Peer Pressure: Benchmarking Peer Cities

June 9, 2014

Pressure comes in all forms – in life, work and in business. Communities and cities also experience pressure – from residents and citizens that want their community to be great.

For over a decade, the Greater Louisville Project has benchmarked Louisville’s performance and progress in 3 key areas – Education, 21st Century Jobs and Quality of Place – against peer cities.  These ‘peers’ are cities that cluster around common indicators and embody similar socio-economic characteristics. Just as businesses compare performance against their competitors, the GLP measures our community’s progress and performance against peer cities, keeping us focused on a shared agenda for long-term progress.

As market shifts and other factors influence a company’s list of competitors, changes in data, economic performance and even MSA boundaries determine why some of Louisville’s peer cities remain on the list, some drop off, and others are introduced.  For the last decade, Louisville’s peers have included Dayton, OH; Raleigh, VA; Jacksonville, FL; and Richmond, VA.  These four have dropped from the cluster of peers due to numerous factors. For example, in looking at educational attainment metrics, Dayton has experienced a significant drop in their percentage of adults earning bachelor’s degrees, while Raleigh has moved well beyond our rate of producing adults with degrees.  In both of these cities, workforce demographics have also greatly changed. Dayton has seen a loss of manufacturing jobs at a rate that appears to be higher than the rest of the nation, and though Raleigh has also experienced a decline in manufacturing jobs, the increase in higher-wage high-tech jobs has somewhat mitigated these losses.
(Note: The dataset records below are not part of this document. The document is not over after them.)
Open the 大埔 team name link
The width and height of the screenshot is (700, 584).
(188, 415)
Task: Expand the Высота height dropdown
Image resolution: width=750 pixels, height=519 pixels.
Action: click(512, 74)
Ten cities from the original list remain peers for the next decade: Birmingham, AL; Charlotte, NC; Cincinnati, OH; Columbus, OH; Greensboro, NC; Indianapolis, IN; Kansas City, MO; Memphis, TN; Nashville, TN; and Omaha, NE.  These cities continue to cluster and share common attributes that allow us to effectively benchmark and compare in effort to measure key areas of performance. Louisville ranks in the middle of the pack of these cities, providing a balanced look at how we’re progressing.

Along with the 10 from the original list, additions to the 2014 list that will serve as our peers include Grand Rapids, MI; Greenville, SC; Knoxville, TN; Oklahoma City, OK; St. Louis, MO; and Tulsa, OK. In looking at Louisville’s position among these new peers, we see that Louisville holds its spot among the middle of the pack in bachelor’s degree attainment.  New peer city St. Louis joins our cluster with this decennial census as they experienced a significant increase in bachelor’s degrees, bringing them much closer to the rate in Louisville than in the past. Additionally, new peers Greenville, SC; Oklahoma City, OK; and Tulsa, OK have similar startup density to Louisville, putting them in cluster around economic indicators.

Building a city that provides opportunity for all, attracts the best talent, creates thriving neighborhoods, and produces strong companies are all factors in the game of economic development and the making of a great city.  Competition among peers can be tough as companies and residents make choices on where to locate, grow and impact community.

Criteria and review of many data points provides a scoreboard for how we’re stacking up in areas of educational attainment, workforce, health outcomes, and more.  How we perform against peers in addressing strategic challenges allows community leaders to set goals and transform them in to action that drives improvement, positions for long-term progress and helps all build a Greater Louisville.